第8章 カナちゃんの誕生日
私一人で帰ると言いたいのかもしれない。
上目使いで私を伺うように見ている。
大きな目が可愛い。
カナちゃん、きっと自分の所為で私が怒られる事を気にしてるんだ。
気にしなくてもいいんだけど、きっと遠慮するんだろうな。
そう思った私は、夜リクオ君にペコッと頭を下げた。
「ごめんなさい。駅までなら一緒に帰れるんだけど、私、カナちゃんの言う通り遅くなるとお母さんがすごく心配するんです。だから、送れないんです」
と、清継君達の顔が頭に浮かんだ。
あ! そう言えば、まだ学校に居るはず!
「カナちゃん、きよ……「仕方ねぇ。送ってってやる」
清継君達に送ってって貰えばいいと思う、と言おうとすると同時に夜リクオ君がカナちゃんに言葉を掛けた。
あれ? あれ?
妖怪姿じゃ一緒に電車に乗れないから、私に頼んだんじゃないの?
疑問に首を傾げつつ2人を見ると、夜リクオ君は再びカナちゃんを横抱きにし、入口とは反対側にある窓枠に足を掛けた。
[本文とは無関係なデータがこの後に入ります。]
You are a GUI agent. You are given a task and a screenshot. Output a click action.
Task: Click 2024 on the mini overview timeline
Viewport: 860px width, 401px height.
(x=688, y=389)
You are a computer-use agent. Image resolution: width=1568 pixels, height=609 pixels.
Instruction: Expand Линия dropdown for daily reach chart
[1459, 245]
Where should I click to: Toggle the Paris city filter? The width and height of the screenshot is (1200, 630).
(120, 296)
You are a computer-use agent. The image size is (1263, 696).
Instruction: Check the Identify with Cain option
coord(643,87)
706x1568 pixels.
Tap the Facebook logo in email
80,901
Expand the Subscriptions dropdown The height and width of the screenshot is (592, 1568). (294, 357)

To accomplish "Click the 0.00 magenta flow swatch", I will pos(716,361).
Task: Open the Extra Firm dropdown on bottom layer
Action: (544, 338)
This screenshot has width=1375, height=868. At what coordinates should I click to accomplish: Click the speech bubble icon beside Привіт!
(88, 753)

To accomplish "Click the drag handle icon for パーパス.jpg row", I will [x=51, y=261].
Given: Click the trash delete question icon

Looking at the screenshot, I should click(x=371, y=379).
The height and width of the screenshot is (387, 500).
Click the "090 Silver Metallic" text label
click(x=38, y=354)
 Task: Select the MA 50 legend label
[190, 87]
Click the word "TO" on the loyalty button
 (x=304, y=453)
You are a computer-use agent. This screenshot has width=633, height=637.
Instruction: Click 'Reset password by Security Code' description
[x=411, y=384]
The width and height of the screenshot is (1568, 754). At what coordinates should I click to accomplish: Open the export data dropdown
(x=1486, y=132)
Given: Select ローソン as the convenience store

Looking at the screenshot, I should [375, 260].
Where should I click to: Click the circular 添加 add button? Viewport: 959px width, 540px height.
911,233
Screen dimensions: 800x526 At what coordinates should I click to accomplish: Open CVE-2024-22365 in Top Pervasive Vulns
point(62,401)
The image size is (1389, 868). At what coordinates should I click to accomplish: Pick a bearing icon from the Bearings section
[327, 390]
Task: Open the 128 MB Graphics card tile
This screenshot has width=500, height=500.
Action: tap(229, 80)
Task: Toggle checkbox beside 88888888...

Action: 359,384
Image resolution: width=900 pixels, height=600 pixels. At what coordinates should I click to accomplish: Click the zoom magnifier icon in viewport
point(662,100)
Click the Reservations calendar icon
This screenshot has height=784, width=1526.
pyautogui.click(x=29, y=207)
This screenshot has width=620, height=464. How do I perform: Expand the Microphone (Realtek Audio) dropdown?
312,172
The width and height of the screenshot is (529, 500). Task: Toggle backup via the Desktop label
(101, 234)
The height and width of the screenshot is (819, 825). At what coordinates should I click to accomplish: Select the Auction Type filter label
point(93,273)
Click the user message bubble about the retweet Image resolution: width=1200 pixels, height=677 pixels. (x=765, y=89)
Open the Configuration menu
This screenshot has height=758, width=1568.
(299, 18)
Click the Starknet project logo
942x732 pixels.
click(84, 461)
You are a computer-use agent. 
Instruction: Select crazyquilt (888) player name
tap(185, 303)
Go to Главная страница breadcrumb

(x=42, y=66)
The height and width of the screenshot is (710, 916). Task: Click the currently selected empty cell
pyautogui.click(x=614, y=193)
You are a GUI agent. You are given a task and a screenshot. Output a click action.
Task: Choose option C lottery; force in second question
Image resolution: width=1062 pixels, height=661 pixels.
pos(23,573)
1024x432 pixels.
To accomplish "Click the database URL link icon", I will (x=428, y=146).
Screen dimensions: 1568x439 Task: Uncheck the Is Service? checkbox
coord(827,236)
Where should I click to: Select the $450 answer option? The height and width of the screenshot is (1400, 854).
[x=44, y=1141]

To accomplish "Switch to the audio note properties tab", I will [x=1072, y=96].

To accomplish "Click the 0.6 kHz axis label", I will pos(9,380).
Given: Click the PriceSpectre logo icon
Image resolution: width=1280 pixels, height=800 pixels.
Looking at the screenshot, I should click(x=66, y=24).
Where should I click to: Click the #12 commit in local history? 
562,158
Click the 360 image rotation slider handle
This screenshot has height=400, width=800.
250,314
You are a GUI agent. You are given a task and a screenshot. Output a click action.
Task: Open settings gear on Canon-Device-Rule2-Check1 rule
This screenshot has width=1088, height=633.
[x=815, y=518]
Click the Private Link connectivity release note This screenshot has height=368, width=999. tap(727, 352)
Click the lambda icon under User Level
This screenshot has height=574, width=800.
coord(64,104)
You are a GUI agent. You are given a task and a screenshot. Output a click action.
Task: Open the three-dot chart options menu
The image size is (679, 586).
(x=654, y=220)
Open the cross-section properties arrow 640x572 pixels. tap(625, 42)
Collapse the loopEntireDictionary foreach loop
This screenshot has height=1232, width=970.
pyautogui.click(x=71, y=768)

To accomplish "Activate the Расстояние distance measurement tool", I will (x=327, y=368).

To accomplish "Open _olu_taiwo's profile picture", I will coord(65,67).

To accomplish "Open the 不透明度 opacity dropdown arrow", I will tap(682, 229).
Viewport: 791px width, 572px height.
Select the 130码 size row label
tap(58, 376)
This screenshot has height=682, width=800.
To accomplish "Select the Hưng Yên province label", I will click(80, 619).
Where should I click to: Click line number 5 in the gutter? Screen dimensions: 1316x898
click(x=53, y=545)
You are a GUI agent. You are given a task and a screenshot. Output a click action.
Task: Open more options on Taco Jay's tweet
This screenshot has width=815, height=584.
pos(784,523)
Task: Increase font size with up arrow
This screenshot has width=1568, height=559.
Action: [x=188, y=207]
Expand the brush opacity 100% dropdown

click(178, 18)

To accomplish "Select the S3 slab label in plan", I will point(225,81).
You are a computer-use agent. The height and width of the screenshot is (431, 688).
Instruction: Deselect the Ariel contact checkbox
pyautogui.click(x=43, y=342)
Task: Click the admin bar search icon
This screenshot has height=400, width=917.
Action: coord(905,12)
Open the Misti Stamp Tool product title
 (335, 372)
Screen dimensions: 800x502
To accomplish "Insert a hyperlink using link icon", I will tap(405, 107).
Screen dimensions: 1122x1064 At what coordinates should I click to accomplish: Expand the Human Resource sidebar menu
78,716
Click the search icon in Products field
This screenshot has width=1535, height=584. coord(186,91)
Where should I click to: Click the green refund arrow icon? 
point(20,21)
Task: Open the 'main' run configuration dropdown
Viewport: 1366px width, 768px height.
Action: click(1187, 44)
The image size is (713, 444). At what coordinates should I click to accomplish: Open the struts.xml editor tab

そしてこちらを振り返ると小さく笑い「じゃあな。有永サン。気をつけて帰るんだぜ?」と言い残し、そのままカナちゃんと共に窓の外へと姿を消した。
え!? ここ2階!
慌てて窓枠に駆け寄り外を見るが、真下には誰も居なかった。
姿を突然消した2人に対し、少し不安になり周りを見回す。
2人はどこ?
目を凝らして探すが、一向に見つからない。
夜リクオ君がついてるから、きっと大丈夫だと思うけど……
しばらくして探すのを諦めた私は、不安を胸に帰途についた。